Key words: Bacillus amyloliquefaciens; isolation and identify; alkaline glucanase; DNA cloning
纤维素酶是能将纤维素水解成还原糖的一类酶系的总称,主要包括内切-β-1,4-葡聚糖酶(endo-1,4-β-D-glucanase,EC 3.2.1.4,EG)、纤维二糖水解酶(exo-1,4-β-D-glucanase,EC 3.2.1.91,CBH)和β-葡萄糖苷酶(β-1,4-glucosidase,EC3.2.1.21,BG);按适宜pH值不同,又可分为酸性纤维素酶(最适pH为4.5~5.5)、中性纤维素酶(最适pH为6.0~8.0)和碱性纤维素酶(最适pH为8.0~11.0)。
碱性纤维素酶主要由在碱性环境中生长的芽孢杆菌和链霉菌产生。

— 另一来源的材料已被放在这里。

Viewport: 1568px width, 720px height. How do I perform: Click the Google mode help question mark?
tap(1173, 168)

其最适pH处于碱性范围,具有水解细小织物纤维的能力,可以作为洗涤用酶。碱性纤维素酶加入到洗涤剂中不仅可以增强洗涤效果,而且对衣物还具有柔软、增艳的作用,其发现和应用被称为洗涤剂工业的一次技术革命[1]。可生产碱性纤维素酶的微生物种类很多,但用于工业化生产的主要是芽孢杆菌的几个种,如地衣芽孢杆菌、短小芽孢杆菌和嗜碱性芽孢杆菌等。
该研究从造纸污泥中分离到一株产碱性纤维素酶的淀粉液化芽孢杆菌(Bacillus amyloliquefaciens),并对其功能基因进行了克隆。
1材料与方法
1.1材料
1.1.1主要试剂PCR试剂、限制性内切酶、氨苄青霉素(Amp)、核酸分子量标准物、DNA凝胶回收试剂盒、T4 DNA连接酶和X-gal、IPTG、测序载体pMD18-T等分别购自上海生工生物工程技术服务有限公司和宝生物工程(大连)有限公司等公司。

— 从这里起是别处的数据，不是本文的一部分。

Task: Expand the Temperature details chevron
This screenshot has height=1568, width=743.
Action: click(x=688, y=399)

1.1.2主要培养基羧甲基纤维素培养基:羧甲基纤维素1 g,K2HPO4 0.187 g,柠檬酸0.125 g,琼脂1 g;其他生理生化鉴定培养基配方参照文献[2]。
1.2方法
1.2.1样品采集污泥土样(pH 为9.5~10.5)采自山东威海某造纸厂污水排放口处。
1.2.2菌株分离取1 g土样放入装有9 mL无菌水的试管中,混匀后于80 ℃水浴加热20 min,取1 mL进行梯度稀释,分别取稀释到10-4、10-5、10-6的稀释液涂布NA培养基平板,30 ℃培养24 h。挑取不同形态的单菌落转接至NA培养基斜面上,30 ℃恒温培养24 h,置于4 ℃冰箱保存备用。
1.2.3菌株活性检测内切-β-1,4-葡聚糖酶酶活性的测定参考文献[3],将纯化后的菌株点接在羧甲基纤维素培养基平板上,30 ℃培养约30 h后,用1 mg/mL的刚果红溶液染色20 min,倒去染色液并用1 mol/L的NaCl溶液冲洗,去掉表面附着的刚果红,观察是否出现透明水解圈。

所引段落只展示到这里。